## What the task asks
Filter the records below down to lines containing "Switch".

+ + + + +

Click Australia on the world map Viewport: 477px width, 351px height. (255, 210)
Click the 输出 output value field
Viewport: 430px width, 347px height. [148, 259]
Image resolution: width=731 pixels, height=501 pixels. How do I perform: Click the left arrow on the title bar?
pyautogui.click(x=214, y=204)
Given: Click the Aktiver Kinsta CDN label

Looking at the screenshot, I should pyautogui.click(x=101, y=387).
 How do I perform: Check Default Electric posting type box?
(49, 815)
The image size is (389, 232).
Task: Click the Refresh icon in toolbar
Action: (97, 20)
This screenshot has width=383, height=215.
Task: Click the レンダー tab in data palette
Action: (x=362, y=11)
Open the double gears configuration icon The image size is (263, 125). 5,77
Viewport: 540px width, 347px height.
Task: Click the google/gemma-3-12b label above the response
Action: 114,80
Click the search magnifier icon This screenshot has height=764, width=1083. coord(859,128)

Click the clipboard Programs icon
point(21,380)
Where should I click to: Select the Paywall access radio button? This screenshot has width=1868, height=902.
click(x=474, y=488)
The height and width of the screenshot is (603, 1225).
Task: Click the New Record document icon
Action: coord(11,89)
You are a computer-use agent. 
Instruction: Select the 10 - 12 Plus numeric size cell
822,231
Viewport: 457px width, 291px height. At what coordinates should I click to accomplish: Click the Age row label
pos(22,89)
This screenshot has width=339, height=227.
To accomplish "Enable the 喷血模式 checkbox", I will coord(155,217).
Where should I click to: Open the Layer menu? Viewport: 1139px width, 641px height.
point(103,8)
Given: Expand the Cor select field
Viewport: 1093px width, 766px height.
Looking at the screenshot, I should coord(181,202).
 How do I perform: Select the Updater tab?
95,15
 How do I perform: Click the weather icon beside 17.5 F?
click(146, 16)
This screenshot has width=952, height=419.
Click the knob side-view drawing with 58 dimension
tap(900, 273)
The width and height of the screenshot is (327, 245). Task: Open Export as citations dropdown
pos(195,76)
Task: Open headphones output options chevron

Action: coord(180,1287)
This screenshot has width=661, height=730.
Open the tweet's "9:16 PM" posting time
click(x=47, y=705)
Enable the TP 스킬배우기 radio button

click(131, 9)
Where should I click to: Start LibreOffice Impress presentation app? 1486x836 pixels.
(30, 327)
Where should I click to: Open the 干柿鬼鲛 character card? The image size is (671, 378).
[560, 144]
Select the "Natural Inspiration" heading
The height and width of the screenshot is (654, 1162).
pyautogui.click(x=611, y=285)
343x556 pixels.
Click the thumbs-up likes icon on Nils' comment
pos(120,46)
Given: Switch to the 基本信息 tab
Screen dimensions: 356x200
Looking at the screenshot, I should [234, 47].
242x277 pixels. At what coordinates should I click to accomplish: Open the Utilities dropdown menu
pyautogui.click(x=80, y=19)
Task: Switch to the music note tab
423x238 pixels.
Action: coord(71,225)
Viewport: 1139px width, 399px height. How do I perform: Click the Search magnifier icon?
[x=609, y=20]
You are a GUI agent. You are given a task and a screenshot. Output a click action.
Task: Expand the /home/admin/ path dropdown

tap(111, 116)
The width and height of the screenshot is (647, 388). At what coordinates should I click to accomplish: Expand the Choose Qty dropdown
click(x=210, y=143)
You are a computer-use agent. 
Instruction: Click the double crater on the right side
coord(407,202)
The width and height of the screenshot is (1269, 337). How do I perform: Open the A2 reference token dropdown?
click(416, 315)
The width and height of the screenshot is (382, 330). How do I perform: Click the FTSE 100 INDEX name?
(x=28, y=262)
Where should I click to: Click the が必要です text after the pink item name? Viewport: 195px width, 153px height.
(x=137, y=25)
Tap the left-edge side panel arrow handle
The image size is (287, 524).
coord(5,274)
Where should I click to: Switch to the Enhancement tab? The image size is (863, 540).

+ + + + +

## Task answer
Given: Switch to the 基本信息 tab
Task: Switch to the music note tab
Where should I click to: Switch to the Enhancement tab? The image size is (863, 540).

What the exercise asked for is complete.